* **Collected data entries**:
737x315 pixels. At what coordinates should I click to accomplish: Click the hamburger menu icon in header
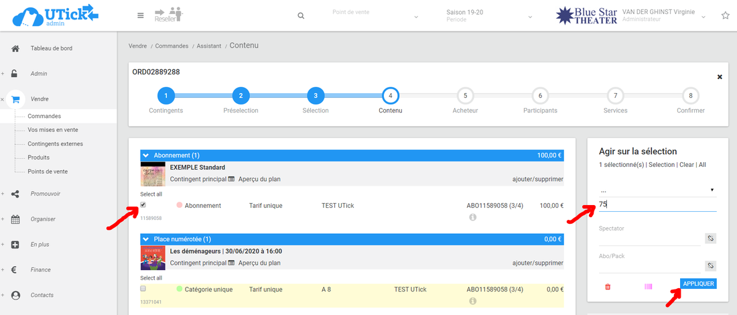[x=140, y=15]
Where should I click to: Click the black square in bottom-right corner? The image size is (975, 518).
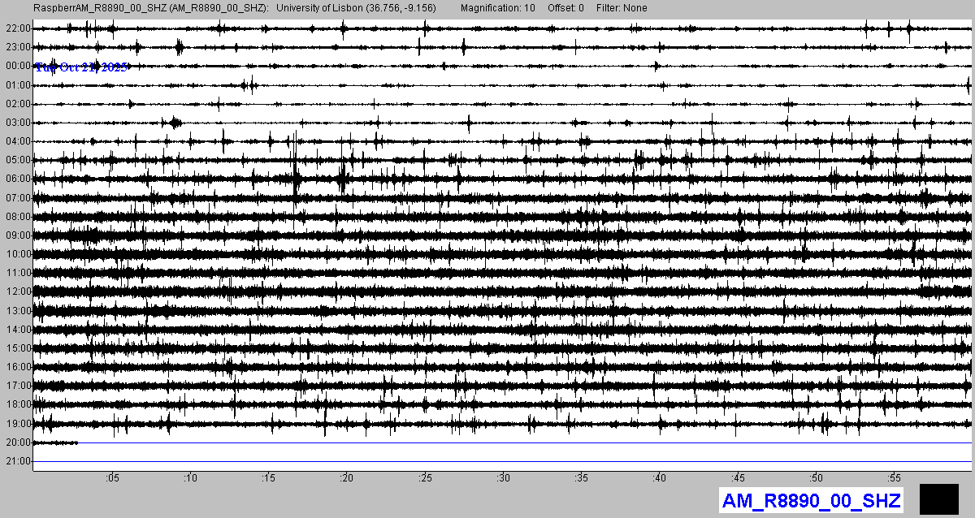[x=938, y=499]
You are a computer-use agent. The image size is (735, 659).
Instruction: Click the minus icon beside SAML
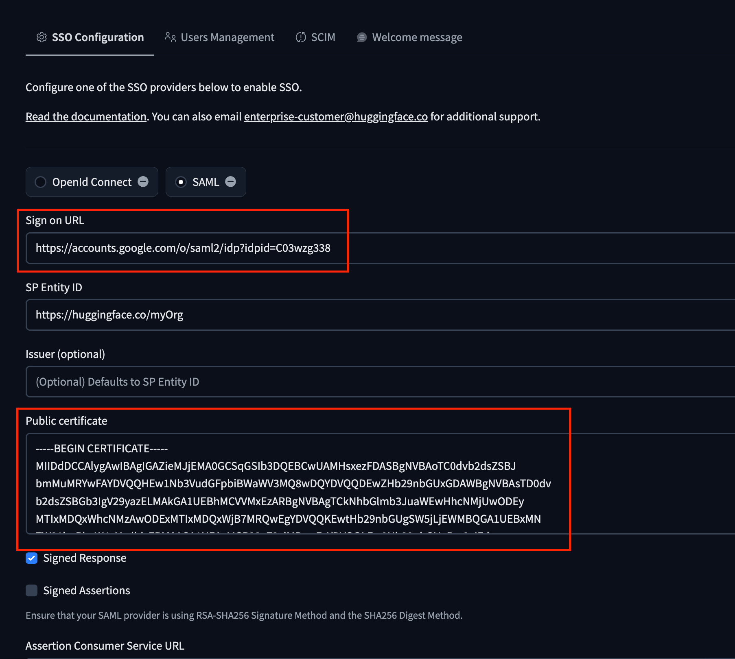(231, 181)
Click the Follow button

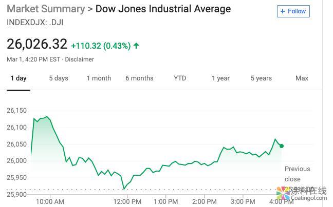(x=293, y=11)
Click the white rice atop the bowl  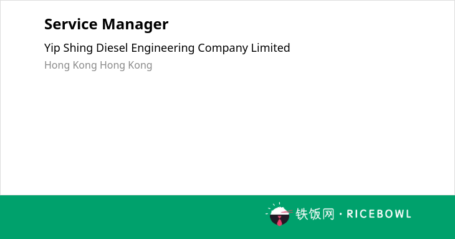coord(279,211)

* **What you have to do**: Please edit the lines from the beginning through the one containing "[x=938, y=499]", replacing "black square" with "gray circle" and changing nothing else. Leave the pictures out.

* **Written solution**:
737x315 pixels. At what coordinates should I click to accomplish: Click the hamburger menu icon in header
[x=140, y=15]
Where should I click to: Click the gray circle in bottom-right corner? The image size is (975, 518).
[x=938, y=499]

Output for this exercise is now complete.